Hi, I'm sorry to hear about your horse.

I have Martyn's number on last season's meet card, wherever that is! I'll see if I still have a copy. Otherwise, you could try the hunt's Facebook page:

https://www.facebook.com/groups/6899056862/?fref=ts

I'm sure whichever one you use will be able to recommend a disposal company - it would be worth ringing yours and asking. Otherwise, a quick look threw this website up:

http://www.nfsco.co.uk/about-the-scheme.php#equine


----------



## Menolly (29 April 2013)

Thank you muffinino, I'm really appreciate that link,I'll join and message the admin for a contact number.

I've joined the national fallen stock company and no horsey people I know have heard of the local collection and disposal contacts they have given me ( Probably because they are generally used for  farm stock collection rather than horses I guess)

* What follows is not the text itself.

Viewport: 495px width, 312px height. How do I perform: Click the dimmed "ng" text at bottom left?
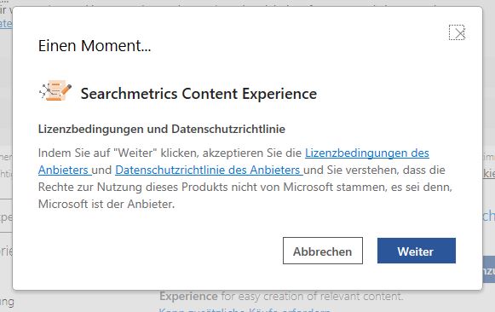click(x=7, y=303)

 I think I'm probably better sticking with Martin as he was great when I used him before, just hope he'd come out my way. 

Thanks again x


----------



## muffinino (2 May 2013)

Did you manage to get hold of Martin through there? If not, I'm sure I can find it for you


----------



## showaddy1 (12 May 2013)

I used leighton... He's very local to you. He actually shot the horse, he was extremely professional and treated the horse with the respect It deserved right up till the end. 
I can ring my vet if you haven't got his number.


----------



## khadijah (30 May 2013)

Hi all , sorry to hi jack your thread but just wondered if anyone could give me any info on options and costs of horse disposal in south wales - cardiff area

It may not be an option if horsie is ok but at mo Im
Exploring all options as this poor mare aquired by my friend has severe emotional problems  we are still doing health checks but I have a feeling that being pts might be the kindest option
So if anyone can help
Me with any info that would be so great 

Many thanks


----------



## Menolly (30 May 2013)

Thanks everyone for there help with names, numbers etc it was a great help - Applogies I've only just looked at this  

I ended up using Summerleaze for disposal and cremation and they were really professional and great to  deal with. They were abit more expensive being a pet cremation place but I needed someone at a specific time and date and couldn't fault them.

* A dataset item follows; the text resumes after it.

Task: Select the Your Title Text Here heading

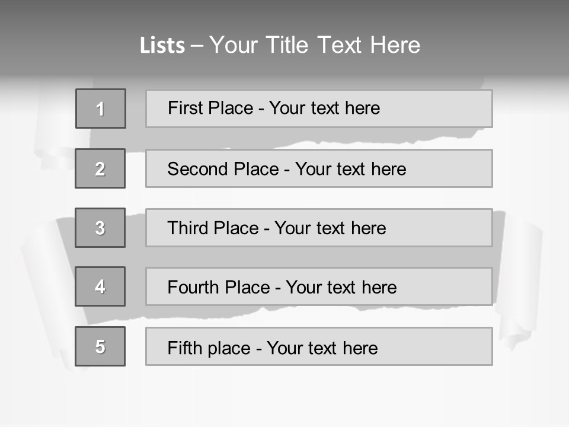Action: coord(314,45)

Khadijah - Alot depends on the method you use. If using the vet they will be able to advise you who they regulary use for disposal and give you some contact numbers. 

Also Contact your local hunt as well and they will be able to help. If you are in the catchment of Gelligaer hunt I highly recmommend Martyn Arnold


My vets (Bushys) said they have used Layton Edwards numerous times and rate him. Shadowaddy below has also recommended him and I think he covers all services from disposal after the vet or will put them to sleep with the bolt.

I've got his details from the NFSC;
Tel:07968620968
Email: Laytonedwardsfallenstock@gmail.com
The costs depend on the size of the horse but around £200 from him(Not including the vet) and with a pet cremation place the price is around £350 plus

Heres the NFSO web page and you can register for all the local services: http://www.nfsco.co.uk/about-the-scheme.php#1_2


----------



## khadijah (31 May 2013)

Thankyou sooo much for the info And number for layton !

Really appreciated


----------



## Spike1 (3 February 2014)

khadijah said:



			Thankyou sooo much for the info And number for layton !

Really appreciated
		
Click to expand...


For those in South Wales it is worth noting that David Harrison of Abergavenny provides a horse disposal service.
He is a dedicated horse owner so understands everybody's requirements.  He is also a member of the NFSCo scheme and his number can be found there.


----------